Output only the lines of the entries that follow, starting at the one with "Viewport: 804px width, 785px height." and running down to the one with "Given: Click the Create (+) icon", both included and unchanged.
[Data to process — start]
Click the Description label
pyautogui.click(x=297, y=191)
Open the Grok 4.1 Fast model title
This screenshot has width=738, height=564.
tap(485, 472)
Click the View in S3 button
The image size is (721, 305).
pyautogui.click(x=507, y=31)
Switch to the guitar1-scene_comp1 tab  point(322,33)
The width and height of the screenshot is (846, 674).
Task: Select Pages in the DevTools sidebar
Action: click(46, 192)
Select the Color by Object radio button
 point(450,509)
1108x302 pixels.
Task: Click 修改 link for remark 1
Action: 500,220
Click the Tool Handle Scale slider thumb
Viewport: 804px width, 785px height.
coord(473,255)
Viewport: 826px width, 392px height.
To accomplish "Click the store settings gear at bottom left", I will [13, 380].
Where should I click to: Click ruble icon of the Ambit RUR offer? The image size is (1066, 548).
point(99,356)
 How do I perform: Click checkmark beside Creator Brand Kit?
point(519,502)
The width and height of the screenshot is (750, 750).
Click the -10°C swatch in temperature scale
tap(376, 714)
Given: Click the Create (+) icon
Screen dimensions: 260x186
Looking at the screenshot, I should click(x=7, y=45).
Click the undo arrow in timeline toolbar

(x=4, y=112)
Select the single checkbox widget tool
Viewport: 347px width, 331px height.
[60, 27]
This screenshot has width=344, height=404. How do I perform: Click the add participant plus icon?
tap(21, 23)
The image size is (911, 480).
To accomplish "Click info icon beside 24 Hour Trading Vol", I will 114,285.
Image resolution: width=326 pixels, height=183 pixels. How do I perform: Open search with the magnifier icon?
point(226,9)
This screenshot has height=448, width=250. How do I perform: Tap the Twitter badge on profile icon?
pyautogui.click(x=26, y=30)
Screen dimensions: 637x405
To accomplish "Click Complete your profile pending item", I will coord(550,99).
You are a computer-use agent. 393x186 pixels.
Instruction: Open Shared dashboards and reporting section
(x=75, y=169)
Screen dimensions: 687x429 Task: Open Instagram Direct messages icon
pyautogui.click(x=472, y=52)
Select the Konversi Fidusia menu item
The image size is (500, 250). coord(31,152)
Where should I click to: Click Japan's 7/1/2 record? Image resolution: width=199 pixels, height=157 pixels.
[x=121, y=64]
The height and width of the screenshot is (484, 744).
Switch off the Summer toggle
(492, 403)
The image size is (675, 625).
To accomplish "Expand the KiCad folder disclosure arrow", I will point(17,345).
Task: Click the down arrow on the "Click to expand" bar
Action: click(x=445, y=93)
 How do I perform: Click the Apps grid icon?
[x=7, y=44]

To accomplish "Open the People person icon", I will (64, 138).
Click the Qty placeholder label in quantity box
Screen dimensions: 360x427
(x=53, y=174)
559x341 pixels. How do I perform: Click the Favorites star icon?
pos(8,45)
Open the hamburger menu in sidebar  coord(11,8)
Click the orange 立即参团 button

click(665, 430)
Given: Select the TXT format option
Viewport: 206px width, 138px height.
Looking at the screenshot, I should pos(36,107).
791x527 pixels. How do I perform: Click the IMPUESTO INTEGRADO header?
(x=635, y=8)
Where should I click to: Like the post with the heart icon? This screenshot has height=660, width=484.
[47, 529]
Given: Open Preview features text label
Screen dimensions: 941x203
[Data to process — finish]
Solution below:
Viewport: 804px width, 785px height.
coord(473,255)
Viewport: 826px width, 392px height.
To accomplish "Click the store settings gear at bottom left", I will [13, 380].
Where should I click to: Click ruble icon of the Ambit RUR offer? The image size is (1066, 548).
point(99,356)
 How do I perform: Click checkmark beside Creator Brand Kit?
point(519,502)
The width and height of the screenshot is (750, 750).
Click the -10°C swatch in temperature scale
tap(376, 714)
Given: Click the Create (+) icon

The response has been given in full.